[Dataset items]
^^^^

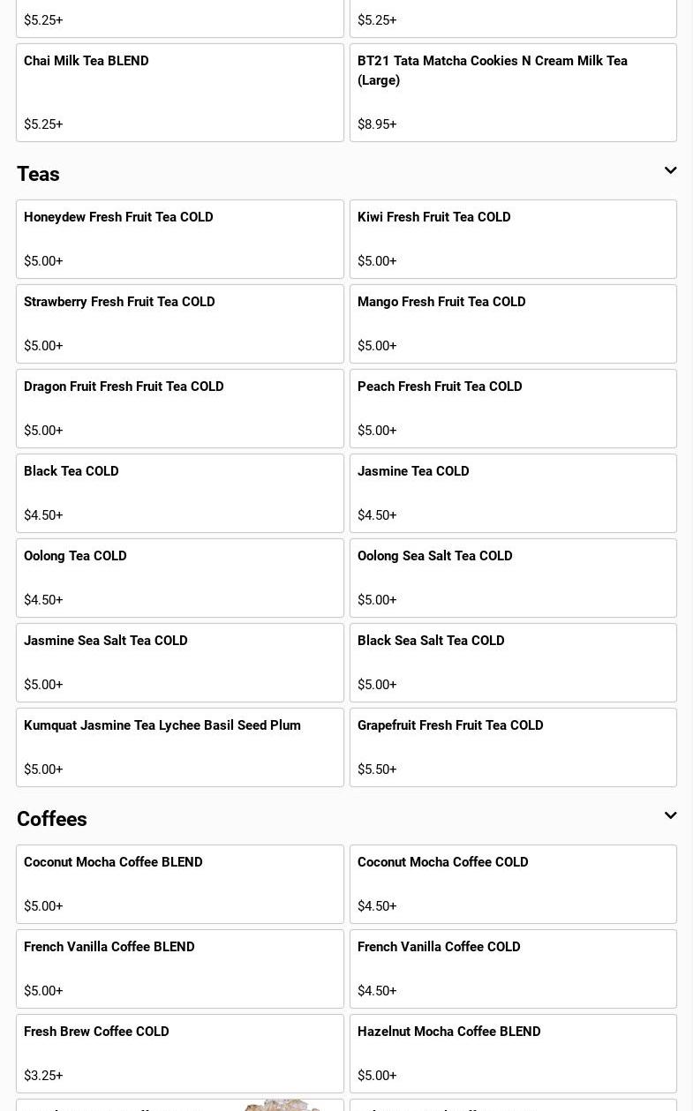Open French Vanilla Coffee COLD item
Image resolution: width=693 pixels, height=1111 pixels.
(x=513, y=969)
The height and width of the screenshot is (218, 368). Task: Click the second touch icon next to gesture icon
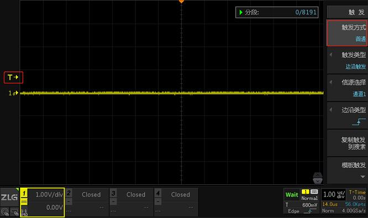(x=14, y=212)
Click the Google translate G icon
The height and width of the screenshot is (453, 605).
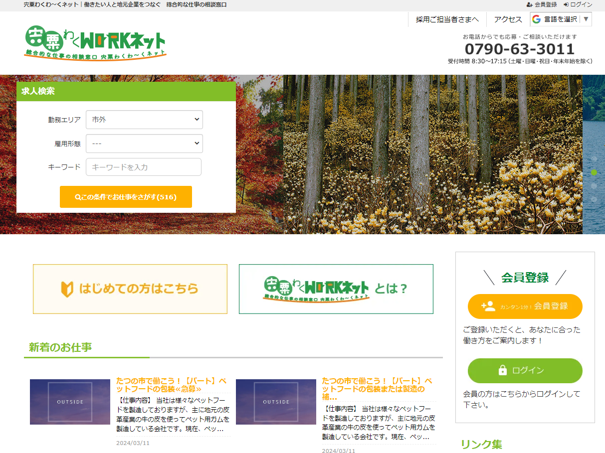tap(537, 19)
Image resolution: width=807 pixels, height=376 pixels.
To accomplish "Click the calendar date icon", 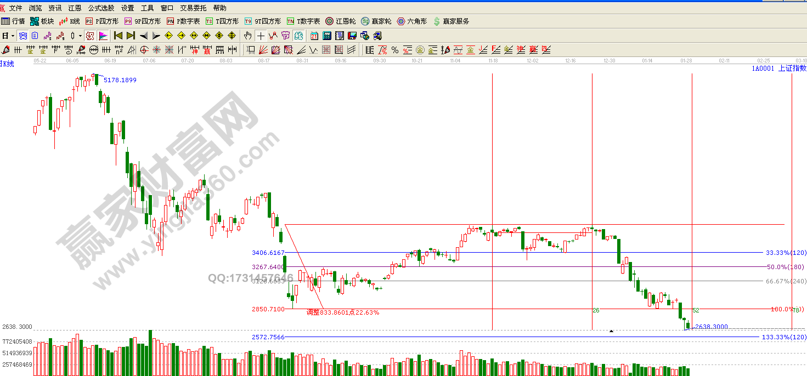I will tap(314, 36).
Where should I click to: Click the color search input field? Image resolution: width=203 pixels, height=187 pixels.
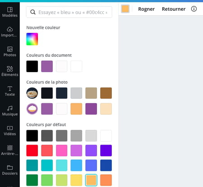(69, 12)
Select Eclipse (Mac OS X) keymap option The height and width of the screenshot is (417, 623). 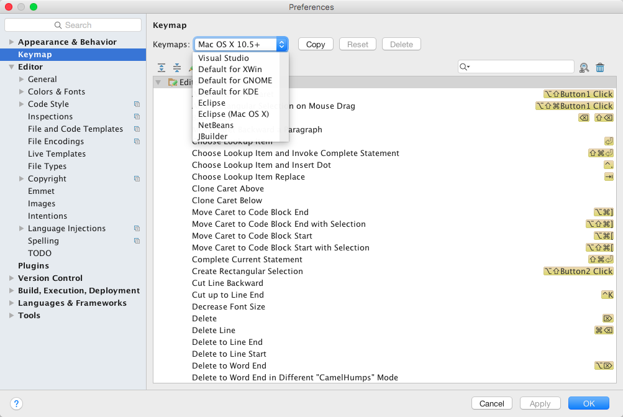click(x=233, y=114)
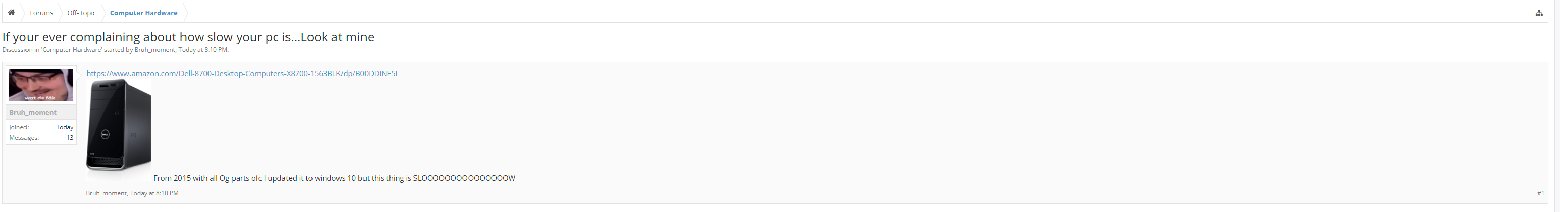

^^^^

■ Short task:
Arrange the entries as a Markdown table with the columns Row and Line, one line per row. Begin at the first line of the entries and stop after the line that contains "(x=14, y=212)", skipping blank lines and leaving the pictures out.

■ Reply:
| Row | Line |
|---|---|
| 1 | Open French Vanilla Coffee COLD item |
| 2 | Image resolution: width=693 pixels, height=1111 pixels. |
| 3 | (x=513, y=969) |
| 4 | The height and width of the screenshot is (218, 368). Task: Click the second touch icon next to gesture icon |
| 5 | (x=14, y=212) |